Anna Mills's interactive workshop surveys a range of AI-enabled research assistance apps that aim to help us find and analyze sources. We’ll look at general-purpose ones like Perplexity, ChatGPT4o, and Gemini as well as apps geared to academic research such as Elicit, Consensus, Keenious, ResearchRabbit, SciSpace, Scite_, and Undermind. In what ways do they facilitate source retrieval and analysis, and how can they also mislead us? What does wise use of these tools look like? Session slides here: https://bit.ly/SkepticalAIresearch Links to an external site.

Entangled with AI: Tracing Your Agency (1 hr)

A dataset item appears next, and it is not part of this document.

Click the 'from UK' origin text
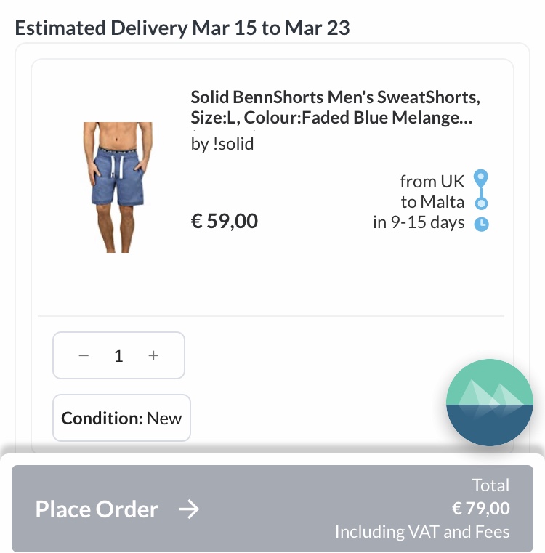545x553 pixels. coord(432,181)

Jul 25, 2024: Tim Fawns and Anne-Marie Scott explore the current AI moment with participants from an entangled pedagogy perspective. We begin by sharing how this moment might be challenging some of the things we believe about education, and where problematic assumptions or unconvincing solutions are occurring. Using examples of institutional responses to AI, crowdsourced from participants, we then trace where possibilities for agency might lie in this moment of complexity. 

Get AI Ready: Your Guide to AI Literacy (1 hr)

Jul 25, 2024
Stella Lee facilitates the MYFest session held on 22 July 2024. AI literacy is more than learning how to code. It’s about critically examining and using AI ethically and effectively. In our session, we break down what it means to be AI literate and explore an AI Literacy Framework designed for educators. We cover seven key areas, discuss the essential skills for each, and share practical resources. Join in for an animated discussion and prepare to dig in for some fun activities.

Postplagiarism: Academic Integrity, Equity, & Ethics in the Age of AI & Neurotechnology (1 hr)

Jul 12, 2024: Sarah Elaine Eaton looks at the ethical implications of advancements in artificial intelligence and neurotechnology for education. We look at threats to human dignity and mental integrity, as well as how advanced technology can be used to catalyze equity, inclusion, accessibility, and learner agency. This is not a session about how to use specific tools, but rather how to think broadly about ethics of advanced technology for learning.

Playful Prompting: A Lighter Approach to AI (1.5 hrs)

Jul 4, 2024

Mark Merino asks: How can we respond to the terror of AI? Laughter. Play.

Let’s explore the possibilities and pitfalls of this platform with playful activities to help you dream up uses of AI that expand your creativity.